── Input for this task ──

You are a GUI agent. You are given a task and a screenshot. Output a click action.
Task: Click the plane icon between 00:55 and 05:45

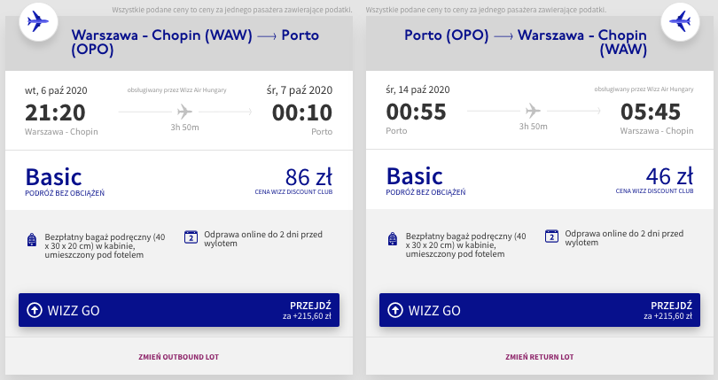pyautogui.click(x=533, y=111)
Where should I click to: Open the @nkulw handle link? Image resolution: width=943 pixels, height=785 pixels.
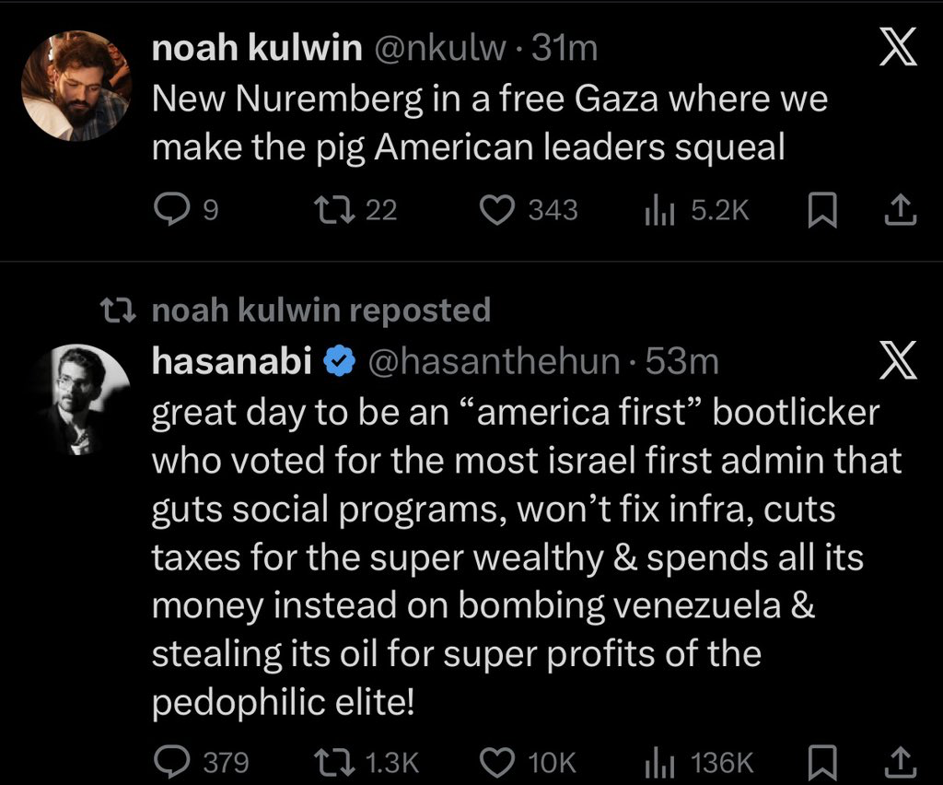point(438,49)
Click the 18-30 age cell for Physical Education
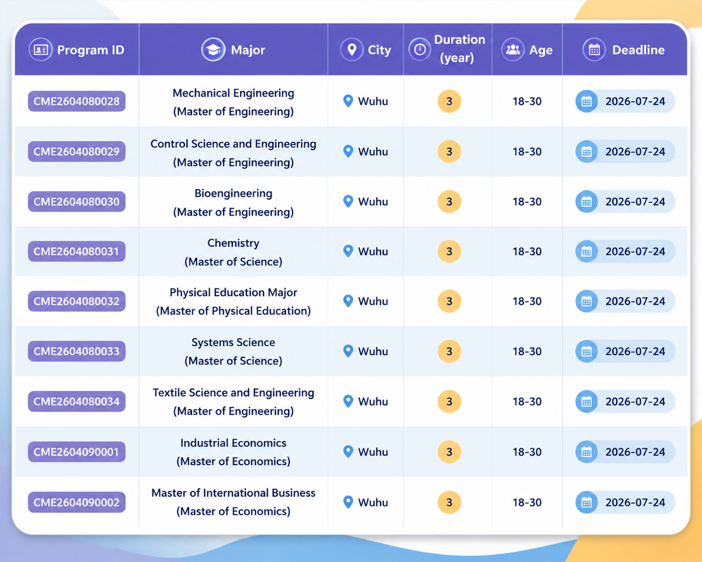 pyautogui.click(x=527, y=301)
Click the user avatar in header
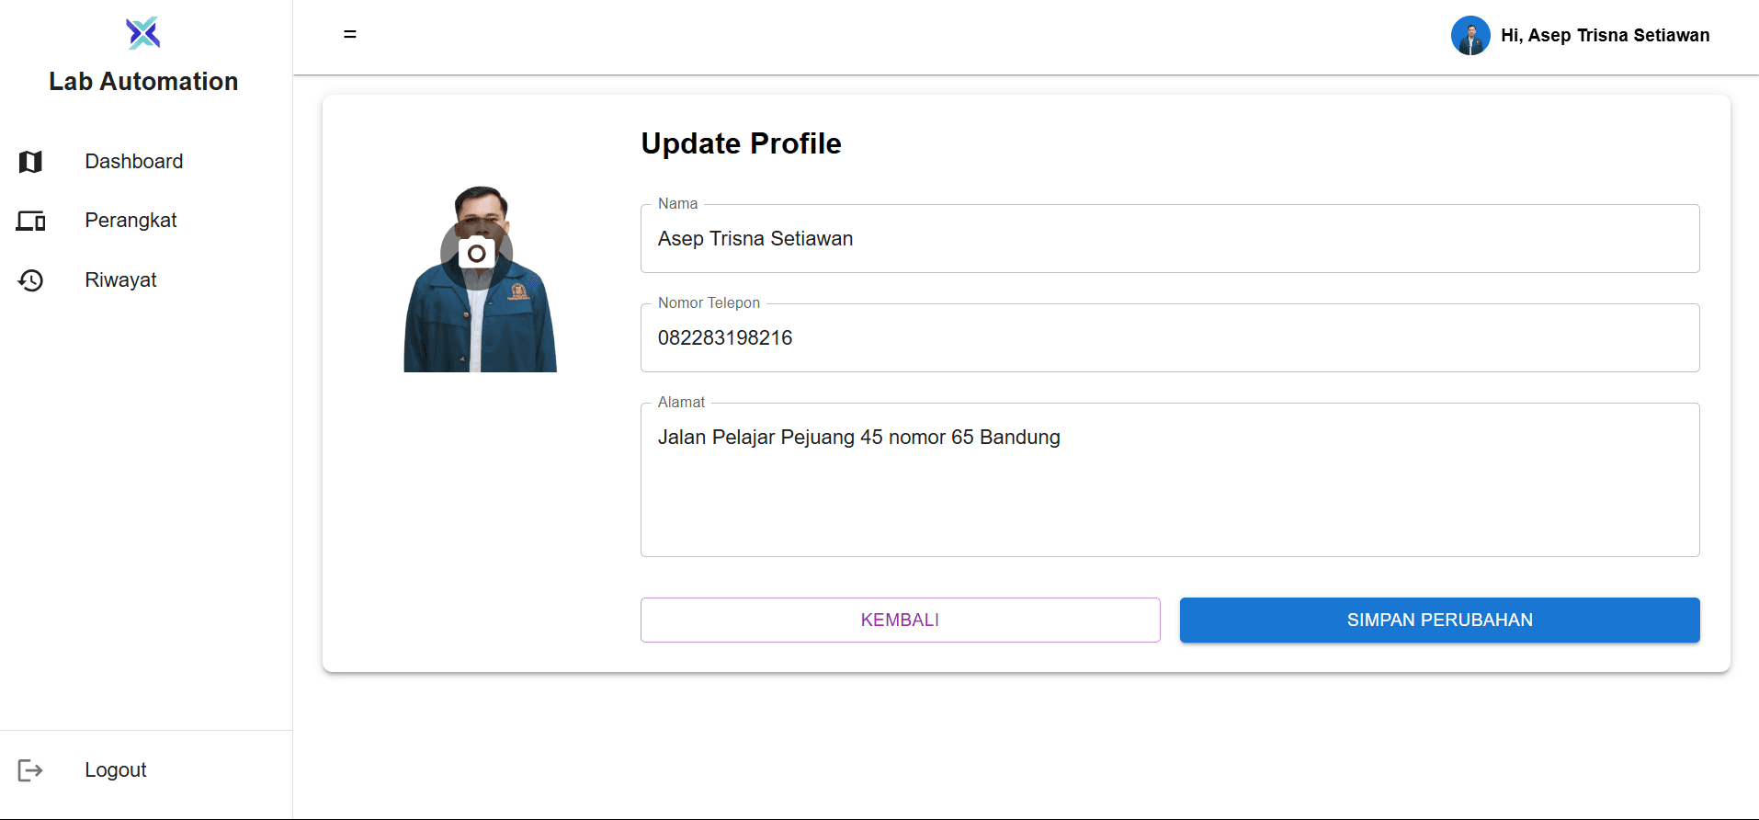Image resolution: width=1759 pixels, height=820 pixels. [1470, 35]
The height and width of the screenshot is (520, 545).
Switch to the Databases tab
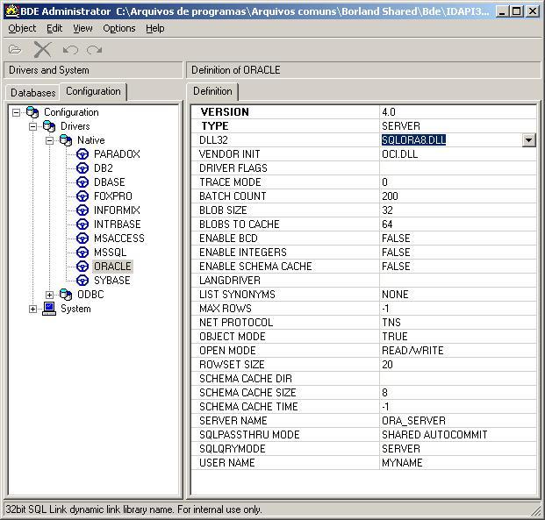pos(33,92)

───

Written request:
In the rows from the line containing "Where should I" through the end of the rows, swap "Databases" for "Tables" and give those lines again with everything else unchanged. Leave the pictures out.

Response to this task:
Where should I click to: Open the @nkulw handle link? Image resolution: width=943 pixels, height=785 pixels.
point(438,49)
Click the 18-30 age cell for Physical Education
 pyautogui.click(x=527, y=301)
Click the user avatar in header
Image resolution: width=1759 pixels, height=820 pixels. [1470, 35]
The height and width of the screenshot is (520, 545).
Switch to the Tables tab
pos(33,92)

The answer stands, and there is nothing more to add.